# Your task:
Would you please give all the lines below again, exactly as they stand?

# Recorded data:
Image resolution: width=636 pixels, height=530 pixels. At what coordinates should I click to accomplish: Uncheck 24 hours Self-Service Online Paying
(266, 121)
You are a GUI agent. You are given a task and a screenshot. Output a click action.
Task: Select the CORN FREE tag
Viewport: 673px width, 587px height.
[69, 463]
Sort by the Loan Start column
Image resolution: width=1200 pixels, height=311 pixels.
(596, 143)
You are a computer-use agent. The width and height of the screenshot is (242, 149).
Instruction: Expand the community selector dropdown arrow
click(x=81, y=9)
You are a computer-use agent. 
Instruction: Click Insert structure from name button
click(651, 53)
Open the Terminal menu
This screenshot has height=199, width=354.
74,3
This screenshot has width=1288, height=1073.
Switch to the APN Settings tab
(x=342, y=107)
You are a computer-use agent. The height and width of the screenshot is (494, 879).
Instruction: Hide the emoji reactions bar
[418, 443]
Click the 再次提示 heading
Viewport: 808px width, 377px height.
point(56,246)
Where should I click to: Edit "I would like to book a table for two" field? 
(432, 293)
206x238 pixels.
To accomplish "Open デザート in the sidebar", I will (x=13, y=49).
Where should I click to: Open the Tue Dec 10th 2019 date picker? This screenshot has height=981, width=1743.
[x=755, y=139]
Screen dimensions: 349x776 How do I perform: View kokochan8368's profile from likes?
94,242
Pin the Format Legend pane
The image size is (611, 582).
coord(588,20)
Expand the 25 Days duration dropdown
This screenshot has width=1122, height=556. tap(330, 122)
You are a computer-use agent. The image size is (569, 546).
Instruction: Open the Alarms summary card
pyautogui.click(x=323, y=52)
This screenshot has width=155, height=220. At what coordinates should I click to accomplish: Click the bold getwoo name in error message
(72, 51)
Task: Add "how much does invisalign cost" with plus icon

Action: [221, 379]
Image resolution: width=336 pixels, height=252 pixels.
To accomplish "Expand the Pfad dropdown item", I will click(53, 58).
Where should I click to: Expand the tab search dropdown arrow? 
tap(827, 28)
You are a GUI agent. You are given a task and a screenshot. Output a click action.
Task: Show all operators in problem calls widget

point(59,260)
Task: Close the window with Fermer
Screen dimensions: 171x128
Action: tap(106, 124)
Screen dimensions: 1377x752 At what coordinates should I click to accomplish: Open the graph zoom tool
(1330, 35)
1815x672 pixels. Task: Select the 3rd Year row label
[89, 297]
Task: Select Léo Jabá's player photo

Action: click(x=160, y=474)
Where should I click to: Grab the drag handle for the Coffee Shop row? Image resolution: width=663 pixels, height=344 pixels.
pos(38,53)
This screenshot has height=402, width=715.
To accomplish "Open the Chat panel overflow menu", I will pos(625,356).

# Expected answer:
Image resolution: width=636 pixels, height=530 pixels. At what coordinates should I click to accomplish: Uncheck 24 hours Self-Service Online Paying
(266, 121)
You are a GUI agent. You are given a task and a screenshot. Output a click action.
Task: Select the CORN FREE tag
Viewport: 673px width, 587px height.
[69, 463]
Sort by the Loan Start column
Image resolution: width=1200 pixels, height=311 pixels.
(596, 143)
You are a computer-use agent. The width and height of the screenshot is (242, 149).
Instruction: Expand the community selector dropdown arrow
click(x=81, y=9)
You are a computer-use agent. 
Instruction: Click Insert structure from name button
click(651, 53)
Open the Terminal menu
This screenshot has height=199, width=354.
74,3
This screenshot has width=1288, height=1073.
Switch to the APN Settings tab
(x=342, y=107)
You are a computer-use agent. The height and width of the screenshot is (494, 879).
Instruction: Hide the emoji reactions bar
[418, 443]
Click the 再次提示 heading
Viewport: 808px width, 377px height.
point(56,246)
Where should I click to: Edit "I would like to book a table for two" field? 
(432, 293)
206x238 pixels.
To accomplish "Open デザート in the sidebar", I will (x=13, y=49).
Where should I click to: Open the Tue Dec 10th 2019 date picker? This screenshot has height=981, width=1743.
[x=755, y=139]
Screen dimensions: 349x776 How do I perform: View kokochan8368's profile from likes?
94,242
Pin the Format Legend pane
The image size is (611, 582).
coord(588,20)
Expand the 25 Days duration dropdown
This screenshot has width=1122, height=556. tap(330, 122)
You are a computer-use agent. The image size is (569, 546).
Instruction: Open the Alarms summary card
pyautogui.click(x=323, y=52)
This screenshot has width=155, height=220. At what coordinates should I click to accomplish: Click the bold getwoo name in error message
(72, 51)
Task: Add "how much does invisalign cost" with plus icon

Action: [221, 379]
Image resolution: width=336 pixels, height=252 pixels.
To accomplish "Expand the Pfad dropdown item", I will click(53, 58).
Where should I click to: Expand the tab search dropdown arrow? 
tap(827, 28)
You are a GUI agent. You are given a task and a screenshot. Output a click action.
Task: Show all operators in problem calls widget

point(59,260)
Task: Close the window with Fermer
Screen dimensions: 171x128
Action: tap(106, 124)
Screen dimensions: 1377x752 At what coordinates should I click to accomplish: Open the graph zoom tool
(1330, 35)
1815x672 pixels. Task: Select the 3rd Year row label
[89, 297]
Task: Select Léo Jabá's player photo

Action: click(x=160, y=474)
Where should I click to: Grab the drag handle for the Coffee Shop row? Image resolution: width=663 pixels, height=344 pixels.
pos(38,53)
This screenshot has height=402, width=715.
To accomplish "Open the Chat panel overflow menu", I will pos(625,356).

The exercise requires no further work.